What the heck is a portal anyway?

Among other things, a post today by my friend Scott Karp over at Publishing 2.0 has helped crystallized for me just how inadequate a lot of the terminology is that we’re using for Web services and communities — and not just the obvious kind of cringe-inducing terms like “user-generated content.” In his post, entitled Platforms Are The New Portals, Scott discusses Edgeio and a post that Keith Teare has written about the “de-portalization of the Internet.”

Scott says that “user-centric platforms” such as YouTube and MySpace are acting more like portals, and that Yahoo is an old-school portal because it doesn’t create most of the content it aggregates, and because “it aggregates it by hand, so it’s a closed system and therefore less efficient than the platforms.” In Scott’s view, Yahoo is a portal but YouTube is a platform, in that it allows people to upload things (VC Fred Wilson has written about Yahoo and “de-portalization” here).

But at the same time, he says, “even a platform like YouTube that embraces the distributed nature of the web is still acting like a portal, because YouTube is THE place to upload your videos and THE place to find your videos.” Scott asks why video content owners can’t do what blogs do and publish their content wherever they want, and then with a good search engine “It won’t matter where the video is hosted.”


In conclusion, Scott says: “The challenge for any company that wants to scale in the distributed age is to create a platform that acts as a distributed portal — still a de facto gateway, but one that exists across the web.” This is no slight against Scott, but that sentence made my head hurt. And the more times I read it, the more my head hurt. So you have to be a platform, but one that is a distributed portal; a gateway, but one that exists “across the web.”

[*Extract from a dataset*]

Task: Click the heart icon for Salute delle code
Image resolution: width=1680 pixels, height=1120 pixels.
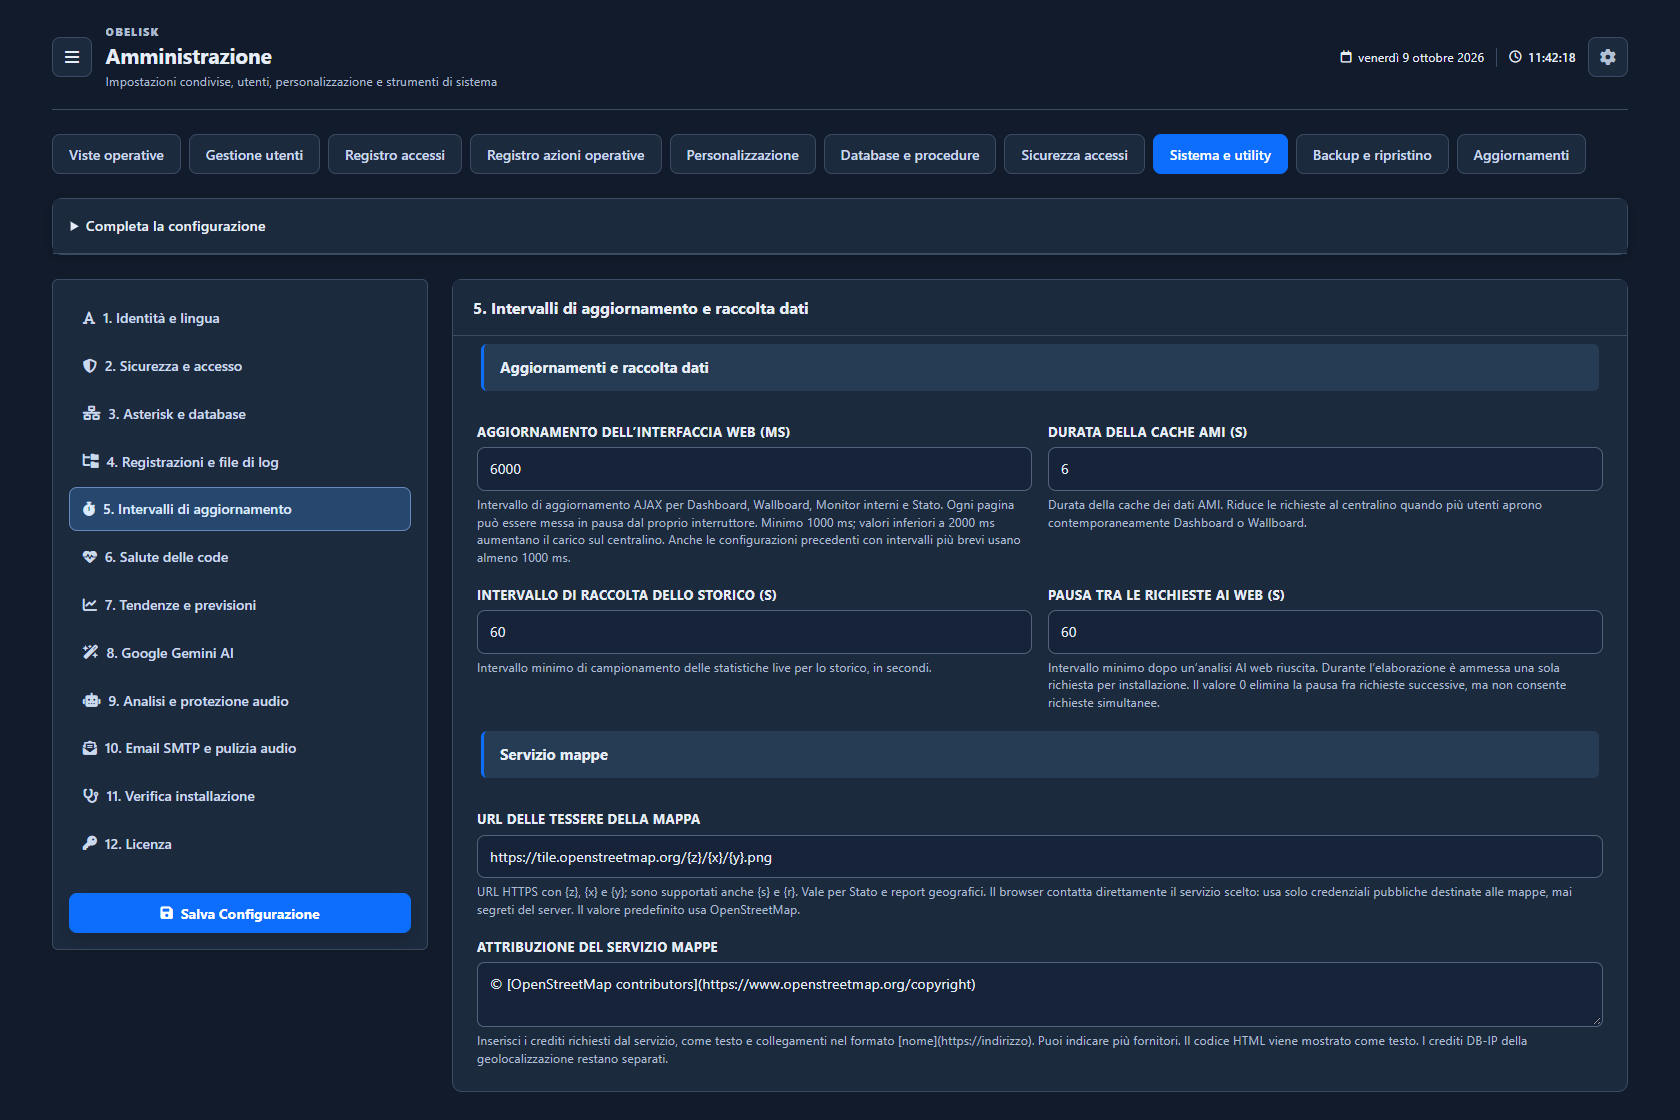Action: 90,557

The worst part is, I think he’s right. It’s just the language that is making things difficult. What is a “gateway” or a “portal” or a “platform?” If I had to try and imagine something like what Scott is talking about, it would be a new kind of television — one that is hooked up to the Web, and has a powerful search engine, and shows me content not just from the TV networks but from anywhere (like this kind of stuff), using tags and keywords and smart filtering and Digg-style voting and search.

What to call it? A plat-port-way. A way-form-tal. A whatever. I want one.


Leigh Himel’s friend Peter says the network is the portal.